Reading text:
Begin

Only a dozen or so miles north of Gettysburg, on Route 34 north of Aspers, sits the site of a long-standing county fixture — The Rice Fruit Company. The busy apple processing plant is located amid a rural landscape surrounded by apple orchards.

The Rice family first started packing fruit in 1913. “We can trace back eight generations that have been growing apples in Adams County,” said recently-retired Vice President John Rice. For the past decades the company has focused exclusively on processing apples for the fresh fruit market, and is now managed by the company’s 4th-generation: Ben Rice, Emily Rice-Townsend and Leighton Rice.

The flat warehouse-like buildings spread out across the property and one could only guess what’s inside by observing the tractor-trailer loads of apple bins that appear with regularity during the mid-October fruit harvest.

As each truck from a neighboring orchard pulls into the driveway its many fruit bins are scanned by an iPad, giving the buyers a general idea of what’s in each one. A few sample fruits are taken into the plant where they are pressure-tested to gauge the quality and ripeness of the crop.

End

Task set:
a – Copy out, word for word, the part of the Rice Fruit Company passage starting with "The flat warehouse-like" and going on through "mid-October fruit harvest.".
b – Please carry on the Rice Fruit Company passage from the point where it ends.

Dataset extract:
Begin

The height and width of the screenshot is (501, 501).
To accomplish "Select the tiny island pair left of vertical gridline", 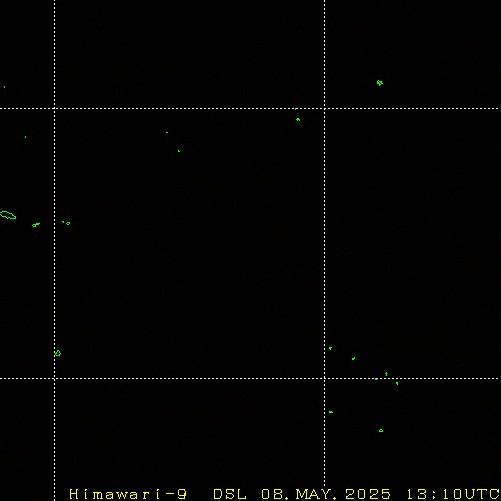I will coord(36,225).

End

Per-task outputs:
a –
The flat warehouse-like buildings spread out across the property and one could only guess what’s inside by observing the tractor-trailer loads of apple bins that appear with regularity during the mid-October fruit harvest.

b –
A few apples from each bin are checked

One by one the bins are moved Inside the first building, where each, containing about 20 bushels of fruit and weighing up to 1,000 pounds, is lowered into a pool of water. The apples float to the surface and their processing voyage through the plant begins. Water works magic for apple processing because apples transported via water are less likely to be bruised.

The apples are moved through the plant on water sluices

The floating apples are pushed into a series of sluices where hi-tech machines do the work, processing up to 1,000 bushels per hour. Machines size the apples and inspect them for color and shape. Those too small or too damaged are sent away to become juice or sauce. Only the very best will be packed as fresh fruit.

In the next building the interiors of the applies are inspected with infrared scanners and each is given a light coating of wax. Organic apples don’t get this treatment, but they don’t look as shiny to the customer and they dehydrate faster.

The apples are machine-sorted

Finally the small oval labels, each with a bar code, are pasted on the individual fruit.

In the next stage the sorted, cleaned, and inspected fruit is packed into boxes which quick-operating robots stack onto pallets, laying each one into perfect Lego stacks, never missing a beat.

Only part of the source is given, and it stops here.